* **Testo del documento**:
· · · ·

Art 1. Lo Stato garantisce la stabilità della struttura proprietaria delle società italiane quotate. La Consob è preposta alla tutela e promozione della stabilità, e attua le direttive del Ministro dell’Economia e delle Finanze (Mef), che ne nomina il vertice.

Art 2. La proprietà delle azioni è riservata ai soggetti italiani. Opa, Ops, patti di sindacato, acquisto di blocchi di azioni e ogni operazione rilevante ai fini del controllo che coinvolga soggetti esteri è proibita, se non espressamente autorizzata dal Mef. Il Mef, di concerto con la Consob, può congelare i diritti di voto, abolire il pagamento dei dividendi, bloccare le offerte pubbliche, promuovere l’azione dell’autorità giudiziaria e tributaria nei confronti dei soggetti che violano il divieto. Sono autorizzati a detenere partecipazioni rilevanti, previa autorizzazione, i soli soggetti esteri con i quali lo Stato Italiano o i membri del suo Governo, intrattengono rapporti di affari.

Art 3. La Consob decide l’ammissione alla quotazione delle società, purché in possesso della qualifica di società di sistema. Il controllo delle società di sistema può essere esercitato solo da un azionista di sistema. Sono azionisti di sistema lo Stato, gli enti locali, i soggetti pubblici o privati nominati con l’assenso di un’entità pubblica, le fondazioni bancarie, e gli impreditori di sistema. Il controllo delle società di sistema è stabile e può cambiare solo previo assenso del Mef. La nomina di Presidente e amministratore delegato spetta esclusivamente agli azionisti di sistema, sentito il parere del Mef. L’assemblea dei soci, le azioni di responsabilità e ogni altro diritto spettante agli azionisti nondi sistema sono abrogati.

Art 4. Sono società di sistema i campioni nazionali, le istituzioni finanziarie e le società controllate da imprenditori di sistema.

Art 5. Sono campioni nazionali le società nelle quali Stato, enti locali, cassa DDPP o altre entità pubbliche detengono una partecipazione azionaria, nonchè tutte quelle operanti in settori dichiarati strategici dal Mef.

· · · ·

* **Consegna 1**:
Puoi riscrivere le righe del dataset, richieste comprese, nel tratto che va dall'inizio delle righe fino alla riga che contiene "(x=260, y=60)", entrambe incluse, traslando di -57 ogni coordinata delle risposte? Lascia fuori le immagini.

Righe per la ricerca di elementi:

· · · ·

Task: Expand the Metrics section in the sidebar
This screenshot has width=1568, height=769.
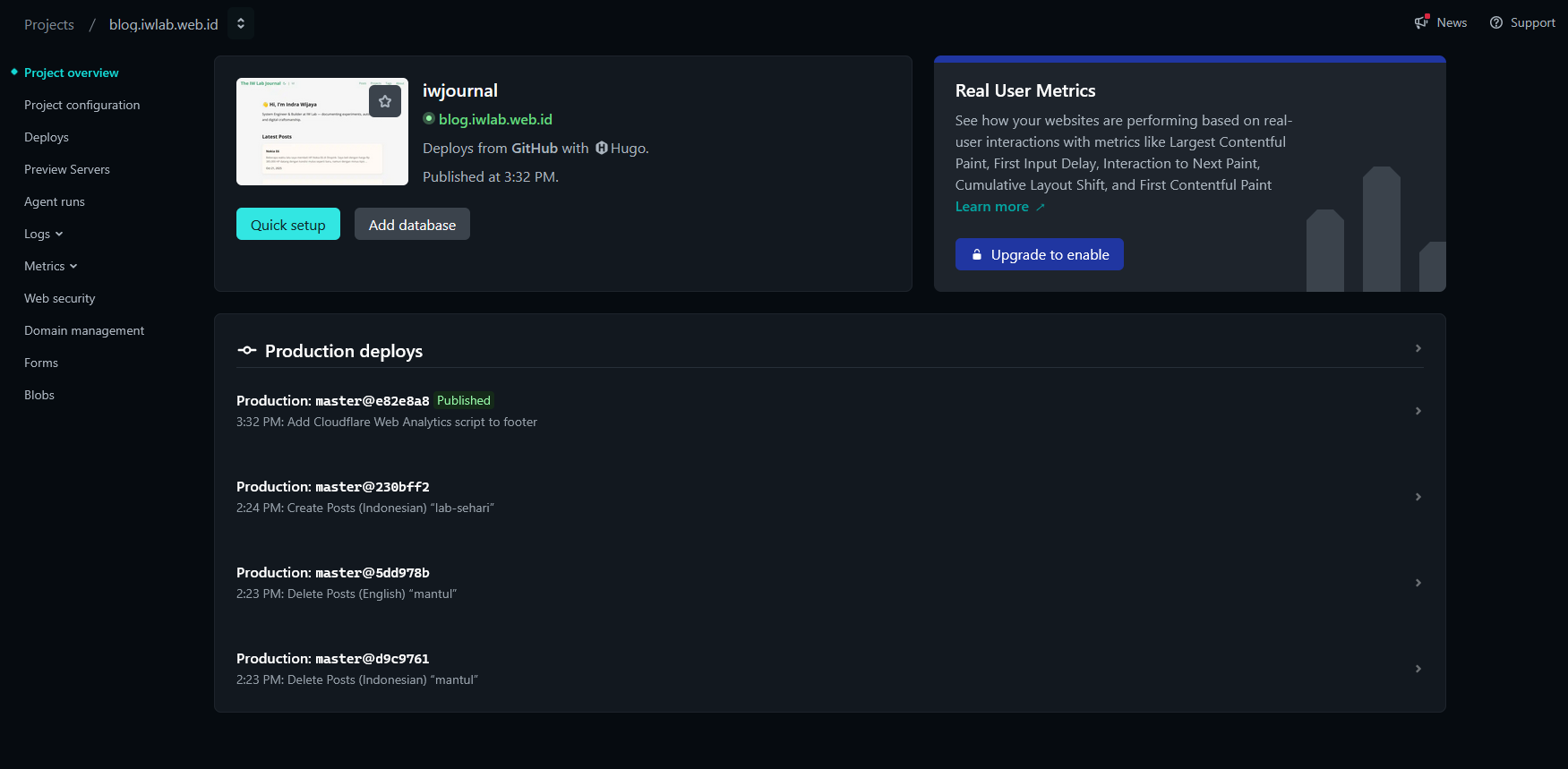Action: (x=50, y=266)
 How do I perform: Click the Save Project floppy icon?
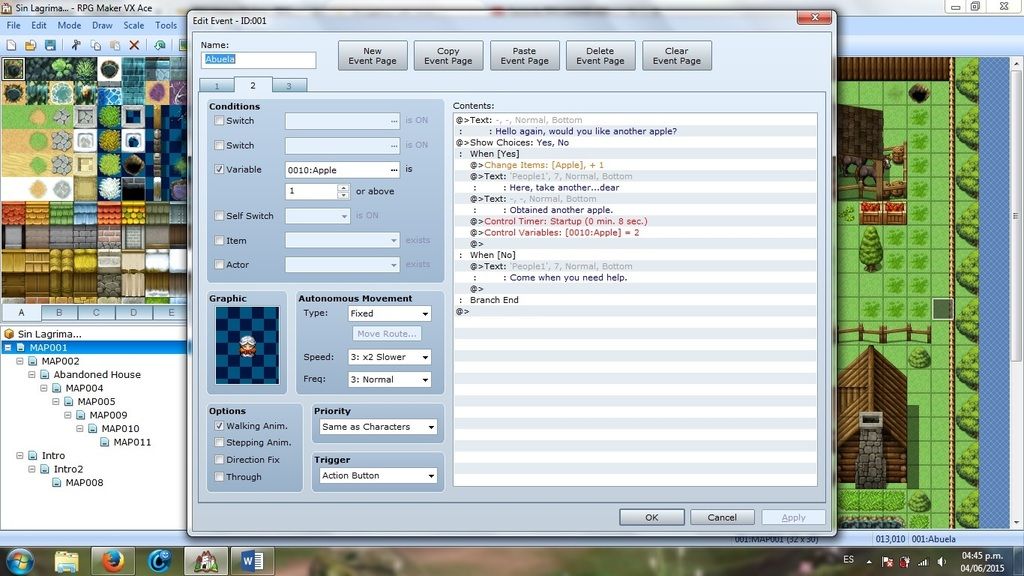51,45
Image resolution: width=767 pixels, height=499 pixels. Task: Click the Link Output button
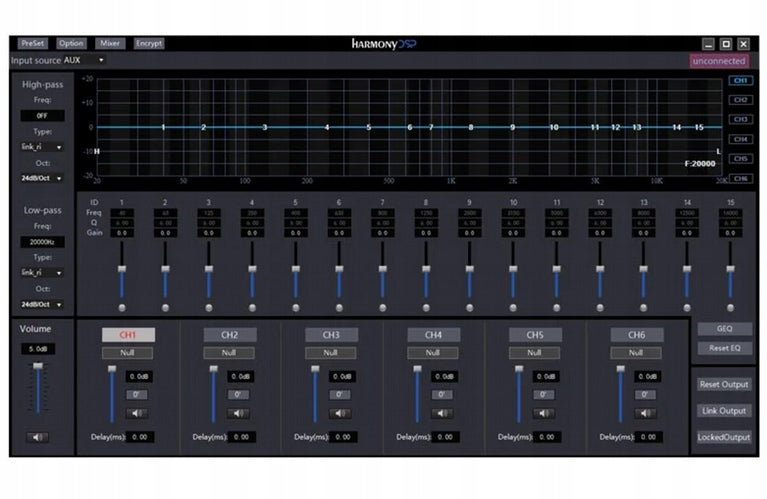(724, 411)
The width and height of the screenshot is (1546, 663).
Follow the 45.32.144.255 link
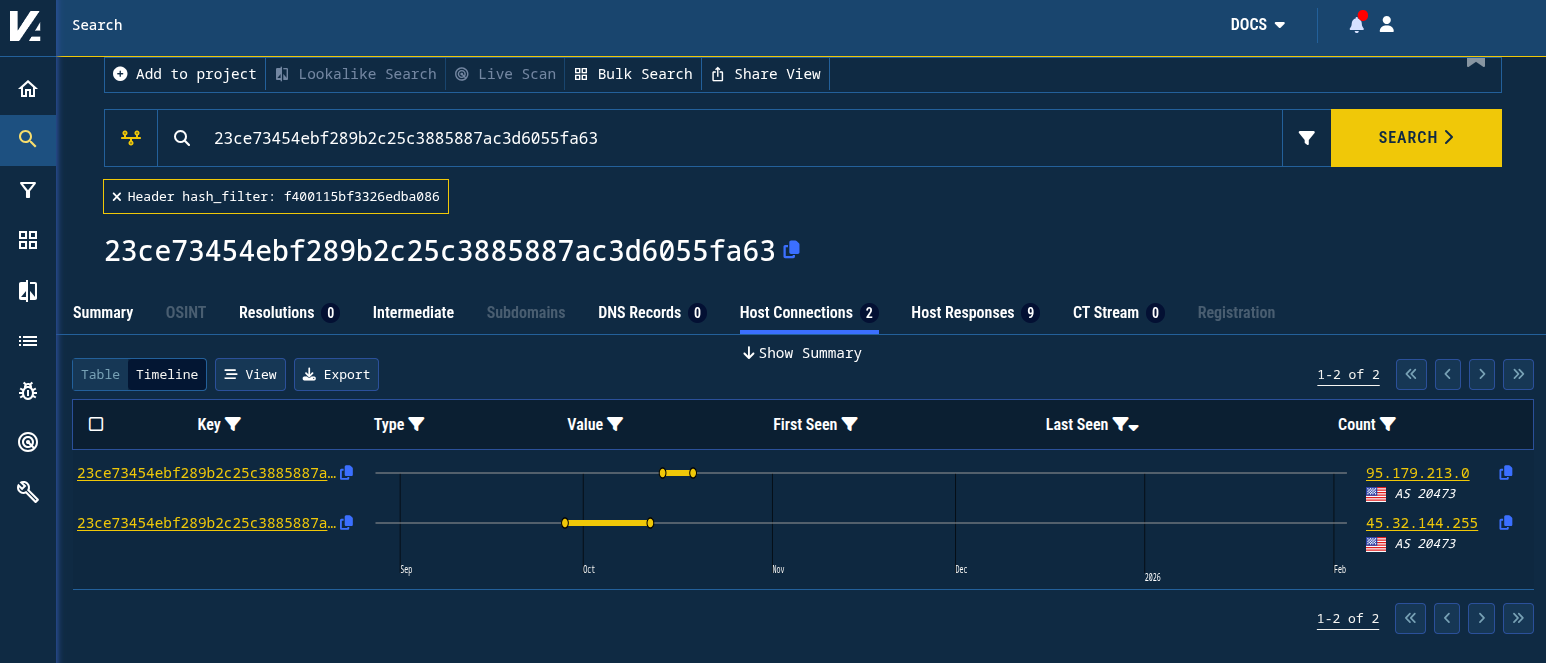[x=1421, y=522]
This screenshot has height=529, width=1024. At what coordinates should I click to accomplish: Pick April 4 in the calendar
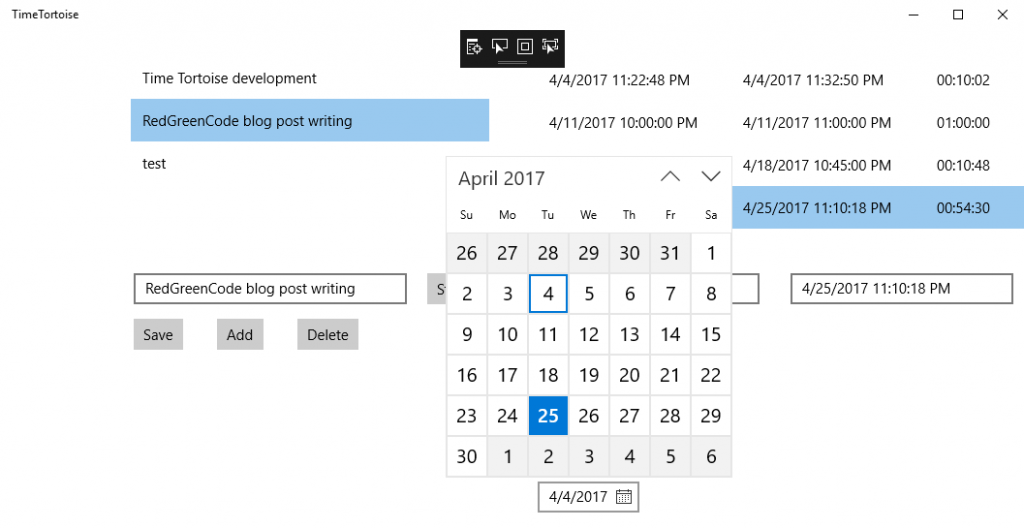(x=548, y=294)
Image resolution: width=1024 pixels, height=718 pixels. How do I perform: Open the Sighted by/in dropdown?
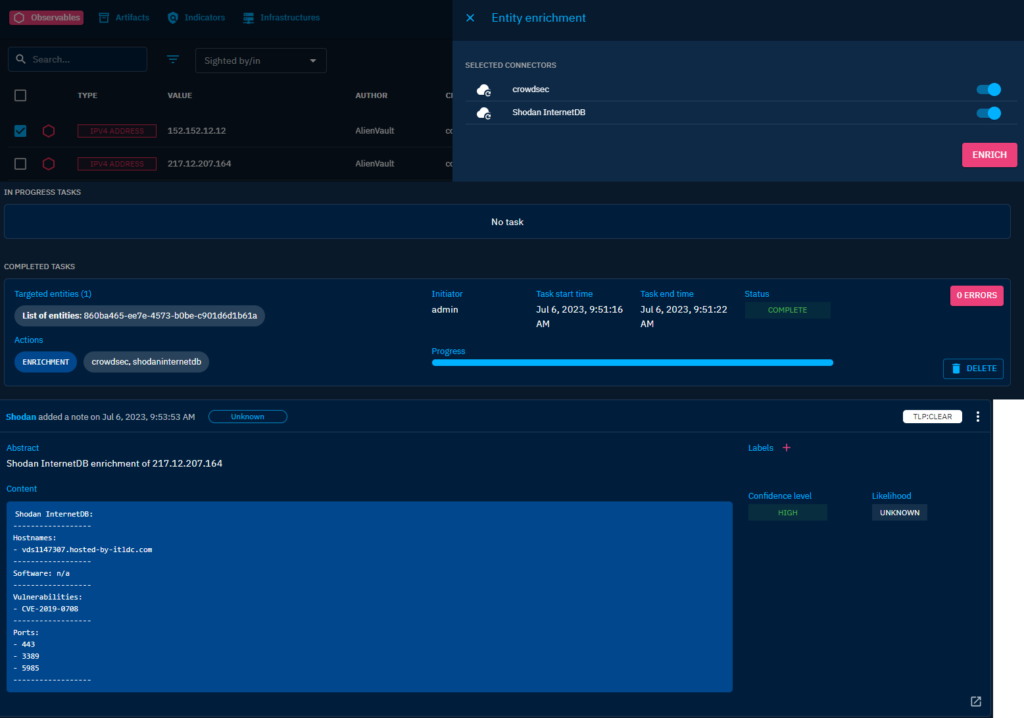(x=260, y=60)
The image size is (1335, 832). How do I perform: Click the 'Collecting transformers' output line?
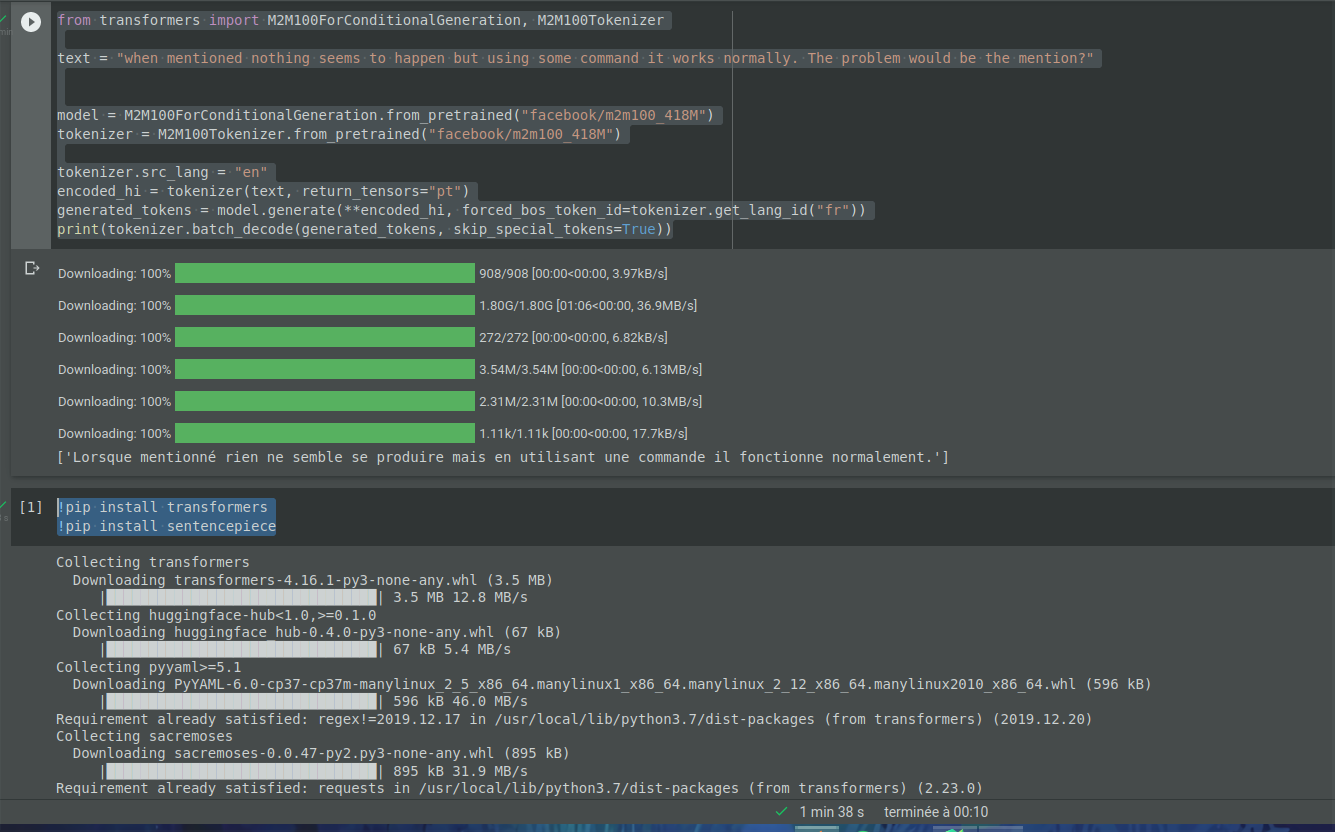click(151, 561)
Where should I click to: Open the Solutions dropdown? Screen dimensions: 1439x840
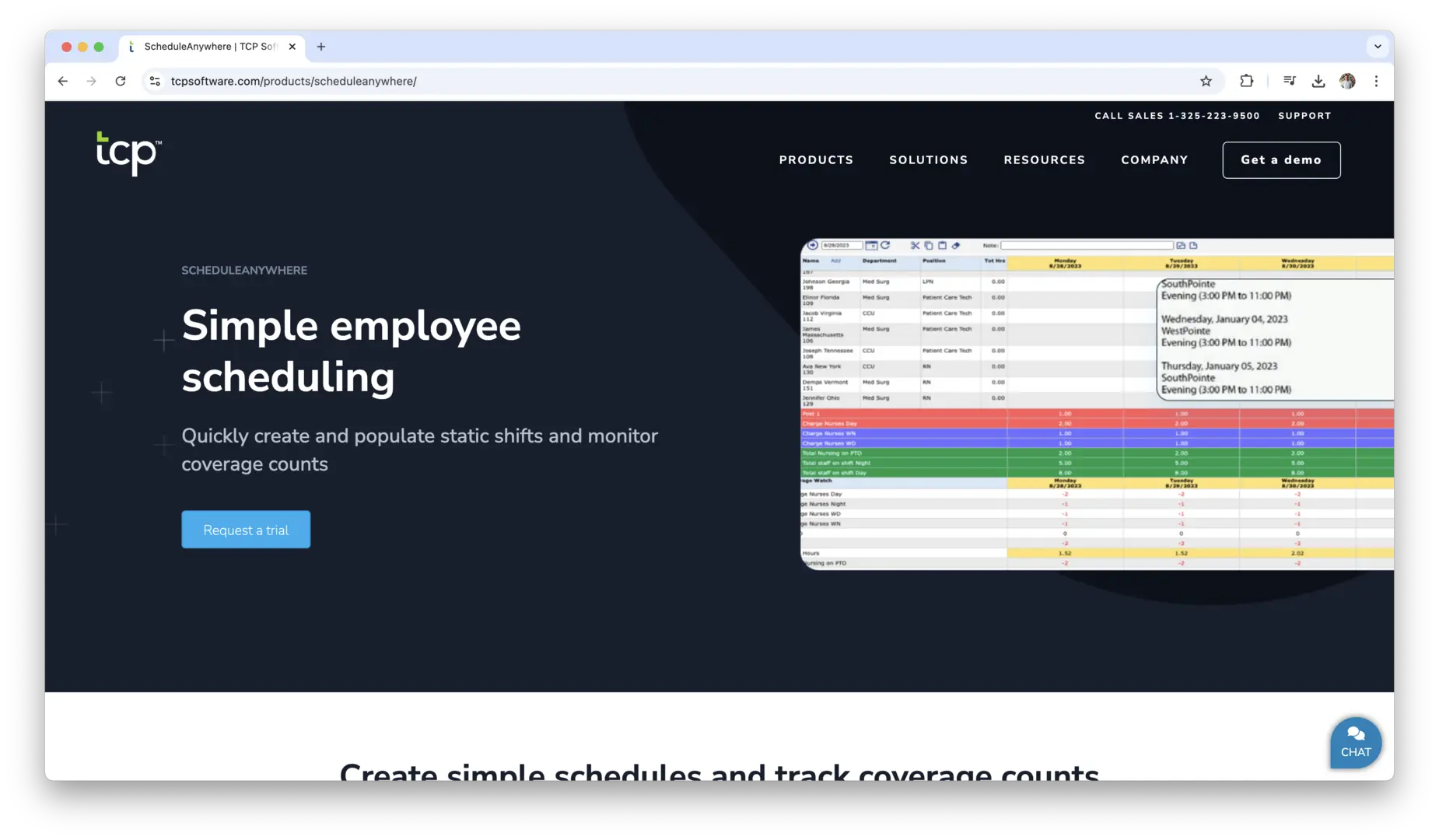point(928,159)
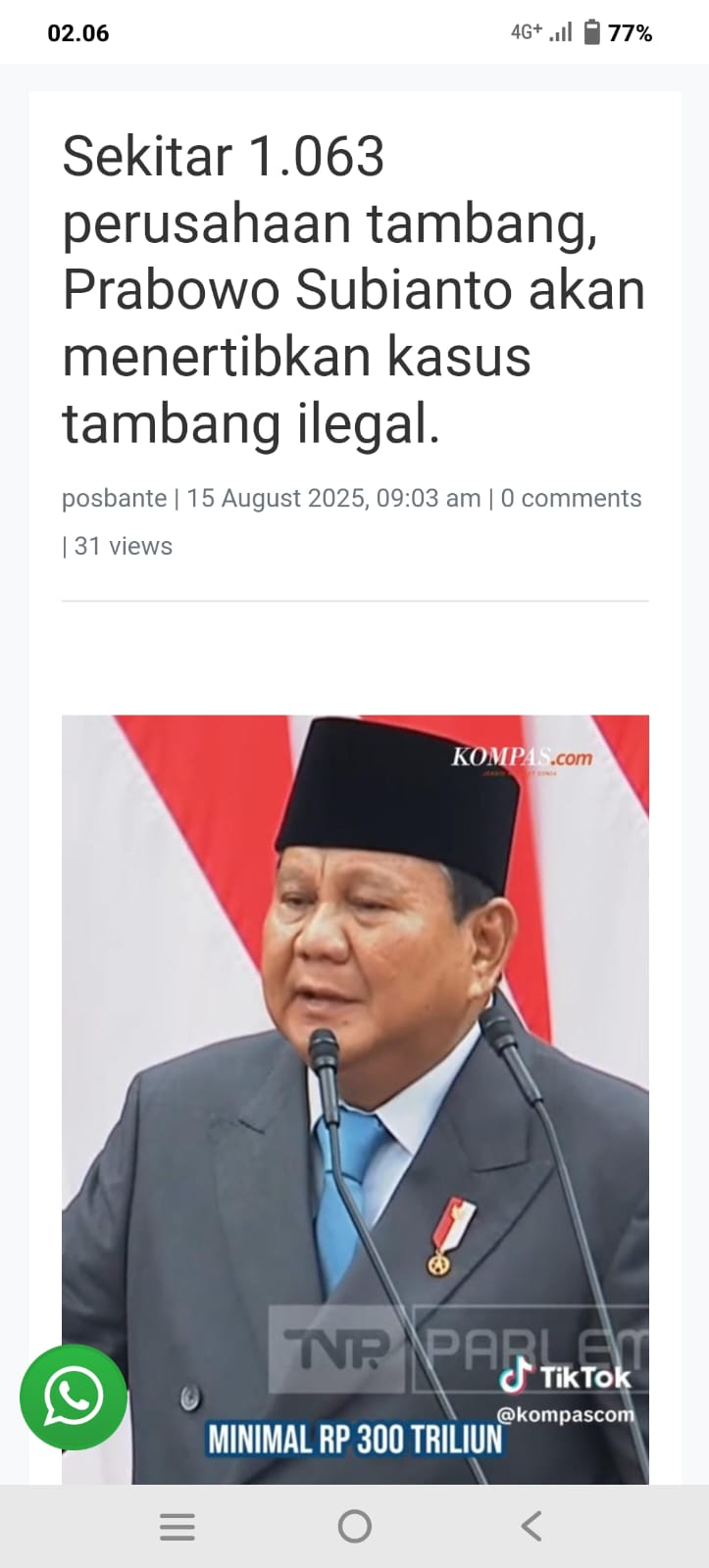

· · · ·

* **Consegna 2**:
Riassumi in due frasi il testo sulla stabilità proprietaria delle società quotate.

* **Soluzione 1**:
Task: Expand the Metrics section in the sidebar
This screenshot has width=1568, height=769.
Action: (x=-7, y=209)
 How do I perform: Click the Save Project floppy icon?
-6,-12
Image resolution: width=767 pixels, height=499 pixels. Task: Click the Link Output button
(667, 354)
The width and height of the screenshot is (1546, 663).
Follow the 45.32.144.255 link
[x=1364, y=465]
This screenshot has height=529, width=1024. At what coordinates should I click to accomplish: Pick April 4 in the calendar
(x=491, y=237)
Image resolution: width=1024 pixels, height=718 pixels. How do I perform: Open the Sighted by/in dropdown?
(x=203, y=3)

* **Soluzione 2**:
Lo Stato garantisce la stabilità della struttura proprietaria delle società italiane quotate tramite la Consob, che attua le direttive del Mef, e riserva la proprietà delle azioni ai soggetti italiani, vietando le operazioni rilevanti per il controllo che coinvolgono soggetti esteri se non autorizzate dal Mef. Solo le società di sistema, cioè i campioni nazionali, le istituzioni finanziarie e le società controllate da imprenditori di sistema, possono essere ammesse alla quotazione, e il loro controllo spetta agli azionisti di sistema e può cambiare solo previo assenso del Mef.